ЦИТИРУЕМЫЙ ОТРЫВОК

○ ○ ○

Первый мой день прошел без каторжных работ. Раз десять выводили меня из камеры в контору для допросов, для переспросов, для освидетельствования у доктора и т. д. Каждый раз самым тщательным образом производили обыск, ошупывали меня с ног до головы. Стоять приходилось руки по швам. Распоряжения делались по большей части молча, выразительными жестами или выкриком каких-нибудь приказов. Я потерял свою фамилию, превратился в какой-то номер А4 42, то есть корпус А, четвертый этаж, 42-й номер. Для всех я стал только вещью. Не смел ни рассуждать, ни говорить и только был обязан исполнять предписания.
На стенах, на столе, на стульях, на чайной кружке, на ложке, на Евангелии — словом, всюду, как и на костюмах, были нарисованы черные стрелки, напоминающие нам, что мы — каторжане. Долго не мог я помириться с этими стрелками, но через два-три месяца к ним привык. Когда впоследствии я был освобожден из тюрьмы, я долго еще во сне видел себя и всех вообще не иначе, как в костюмах с этими стрелками.
Мне бесчисленное количество раз повторяли о взысканиях и наказаниях. Никто из начальства даже не интересовался мной лично, не знал, по какому я делу попал. Я для них был только арестант, которого надо запугать и держать в черном теле, ибо иначе с ним ничего не поделаешь. Все арестанты, кто меня брил, стриг, кто заставлял носить парашу, носить работу, тоже на каждом шагу давали мне понять, что я попал в такие тюремные тиски, в которых нет места никакой личной воле. Сидя рядом с десятками вновь принимаемых арестантов, наблюдая их, слыша их несколько отрывочных фраз, видя грубое, нечеловеческое обращение с ними тюремщиков-профессионалов, я на основании всего этого сразу себе представил и, как потом оказалось, представил себе верно, что представляет собою жизнь изо дня в день в английской тюрьме.

○ ○ ○

ЗАДАНИЯ
• a. Ответьте по отрывку о тюрьме на вопросы:
(i) Какой номер присвоили тому, от чьего лица ведется рассказ, и что он означал?
(ii) Через сколько времени пришла привычка к черным стрелкам?
(iii) Тюрьма какой страны описана?
• b. Согласуются ли с отрывком о тюрьме эти утверждения? Ответьте «да» или «нет» и приведите решающие слова из текста.
(i) Распоряжения отдавались в основном подробными объяснениями.
(ii) Начальство знало, по какому делу попал новый арестант.
(iii) Черные стрелки были нарисованы даже на Евангелии.
• c. Продолжите, пожалуйста, отрывок о тюрьме после его последнего предложения.

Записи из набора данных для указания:
○ ○ ○

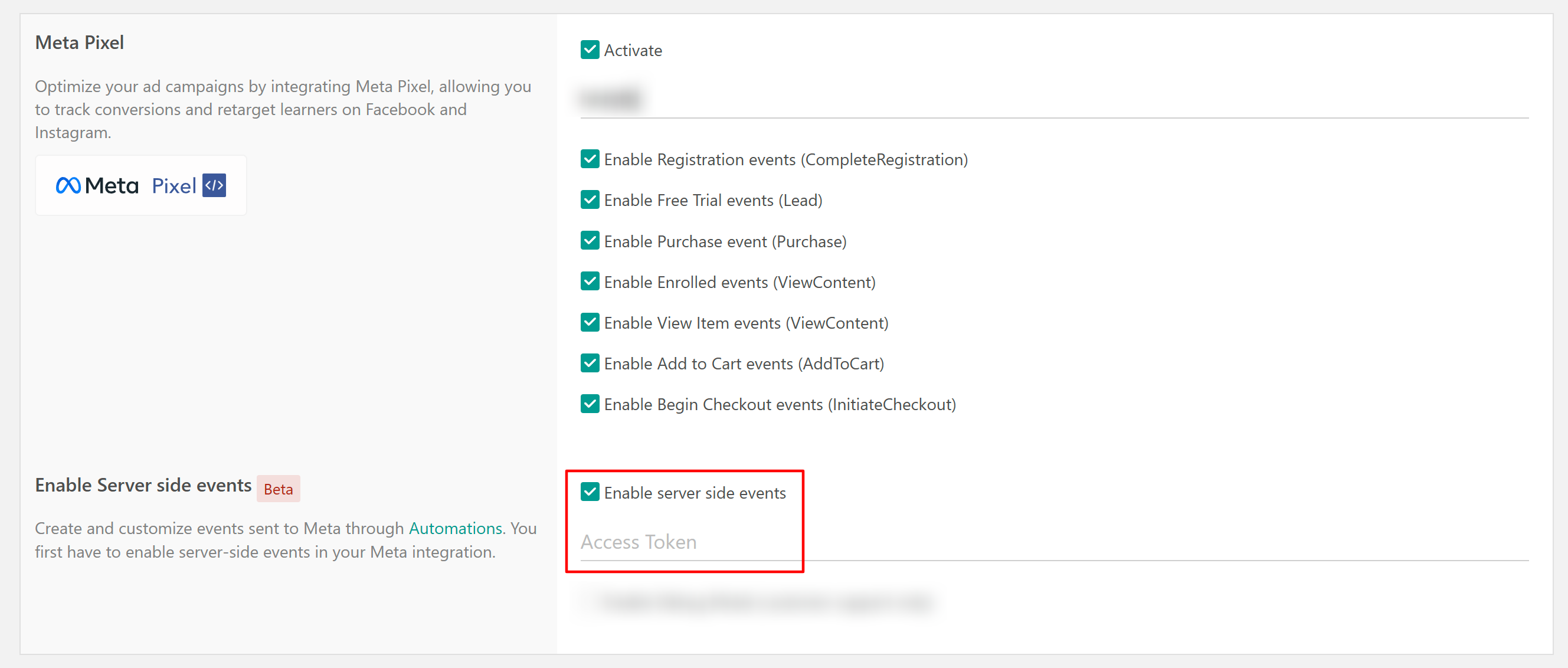Disable Free Trial events (Lead) checkbox
The height and width of the screenshot is (668, 1568).
point(590,199)
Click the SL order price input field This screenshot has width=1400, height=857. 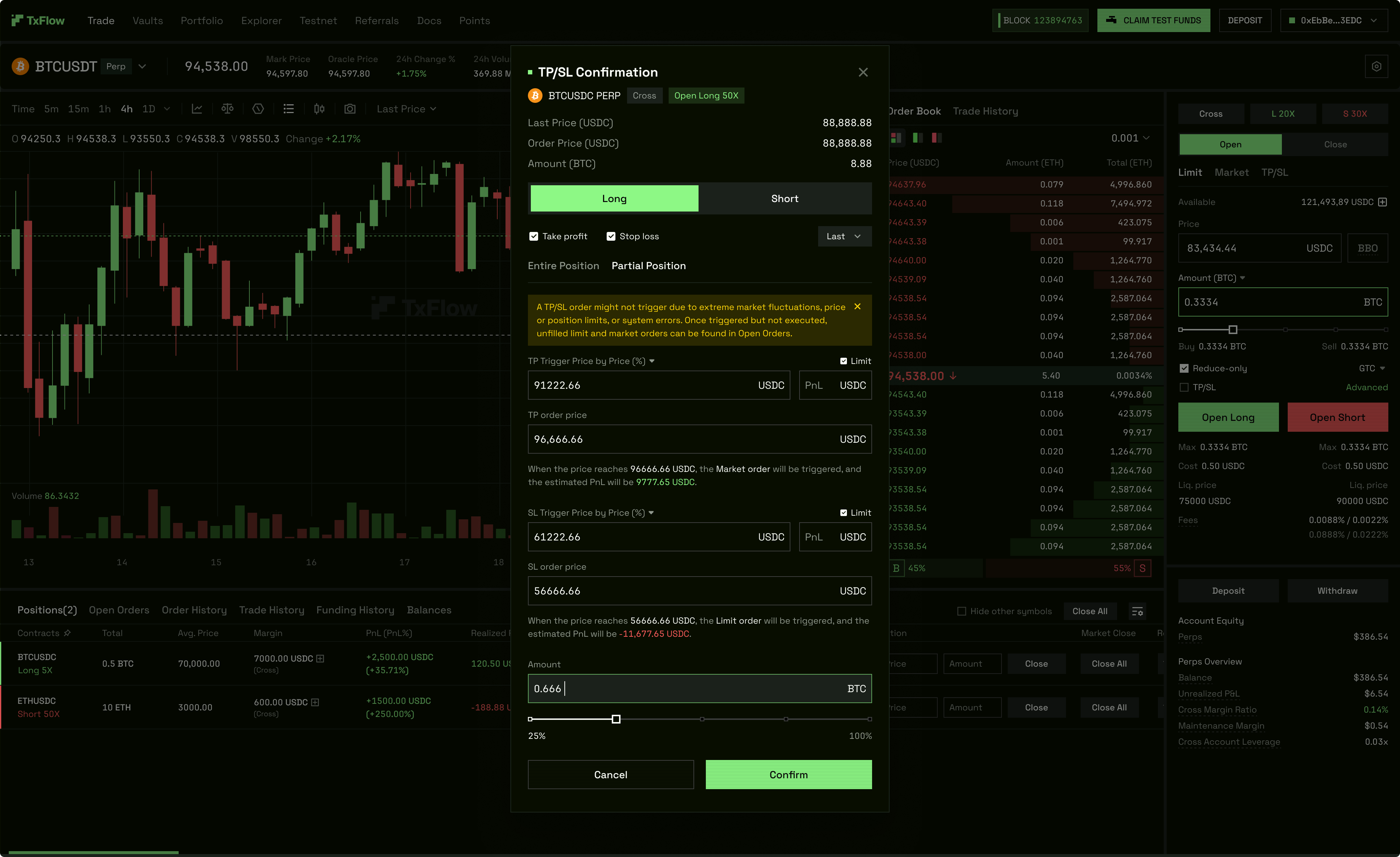click(x=699, y=590)
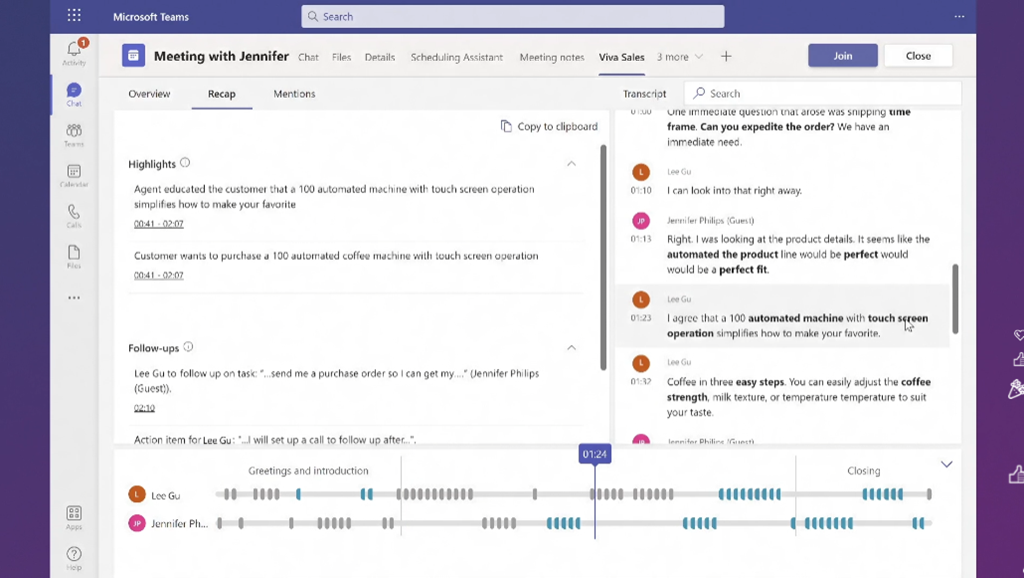Open the Calendar sidebar icon
This screenshot has width=1024, height=578.
pyautogui.click(x=74, y=176)

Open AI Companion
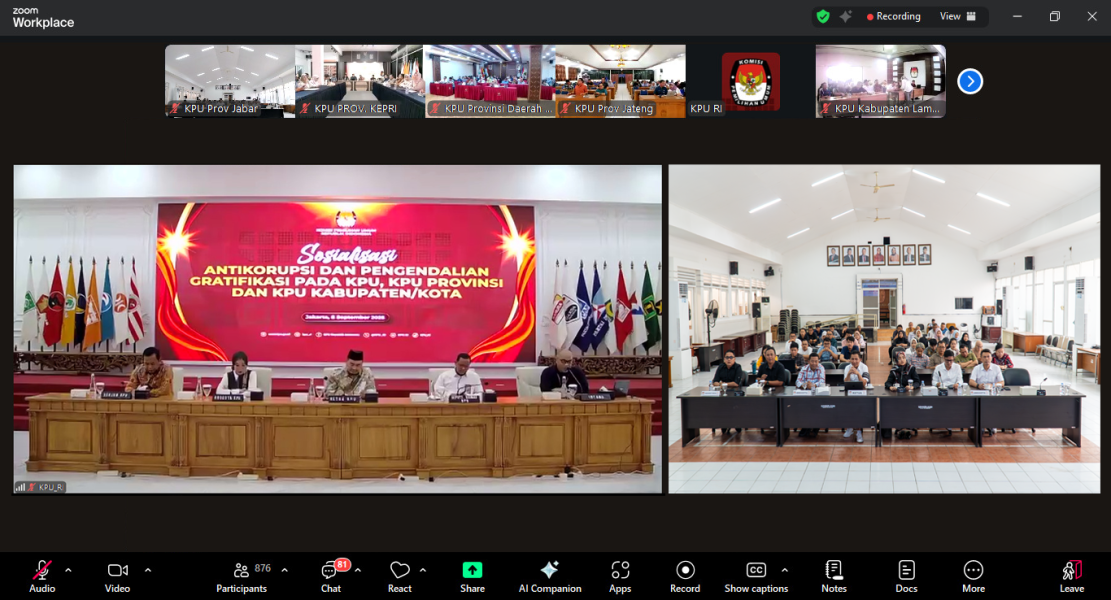[549, 575]
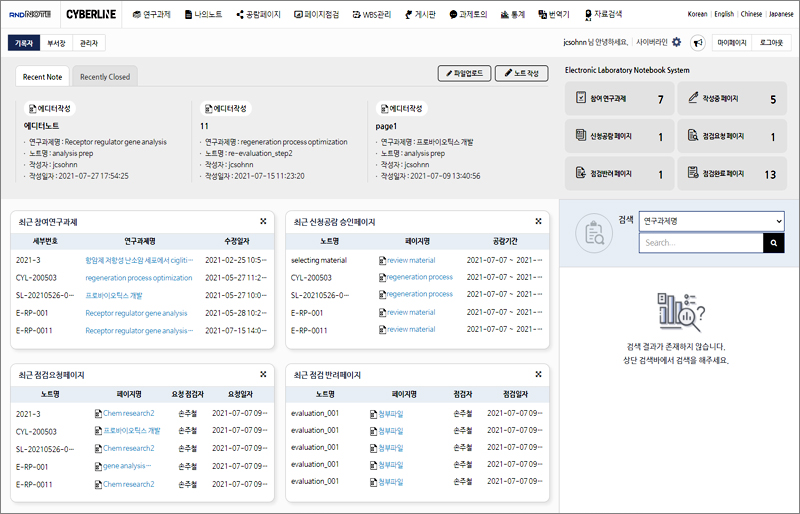
Task: Close the 최근 신청공람 승인페이지 panel
Action: (538, 221)
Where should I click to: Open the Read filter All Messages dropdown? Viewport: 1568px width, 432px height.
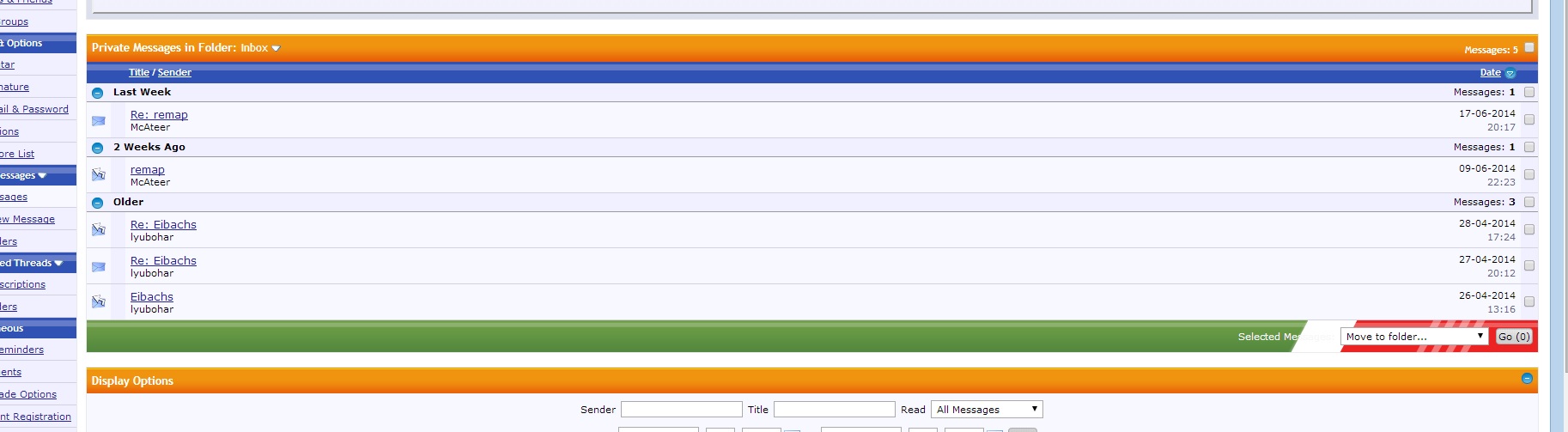pyautogui.click(x=987, y=410)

○ ○ ○

ОТВЕТЫ
• a.
(i) Номер А4 42: корпус А, четвертый этаж, 42-й номер.
(ii) Через два-три месяца.
(iii) Английская тюрьма.

• b.
(i) Нет: «Распоряжения делались по большей части молча, выразительными жестами или выкриком каких-нибудь приказов».
(ii) Нет: «Никто из начальства даже не интересовался мной лично, не знал, по какому я делу попал».
(iii) Да: «На стенах, на столе, на стульях, на чайной кружке, на ложке, на Евангелии».

• c.
Когда вечером я очутился один в камере, мне дали ужин — чашку овсянки и кусок хлеба — и заявили, что через четверть часа я должен лечь спать и не имею права вставать. Мне предстояло подчиняться этому режиму в течение 500 с чем-то дней! Тогда я точно высчитал, сколько именно дней мне надо было провести в этих условиях. Мне, который прожил до этого за границей лет десять на свободе, как политический деятель и журналист, это было как-то непонятно. Я не мог себе представить, чтоб я, Бурцев, привыкший жить жизнью среднего интеллигентного человека, физически мог просуществовать в таких условиях целых 18 месяцев! Я одно повторял: этого не может быть! Это абсурд! Я думал не про то, что не смогу вынести этот режим, но что этого просто не может быть. Жить такой жизнью в продолжение 18 месяцев мне казалось таким же абсурдом, как если бы мне предложили переплыть океан или прыгнуть на вершину какой-нибудь горы. Не тяжесть перспектив и не тяжесть оскорблений, которые мне приходилось бы переживать, смущали меня, а именно эта нелепость предстоящей мне жизни в тюрьме.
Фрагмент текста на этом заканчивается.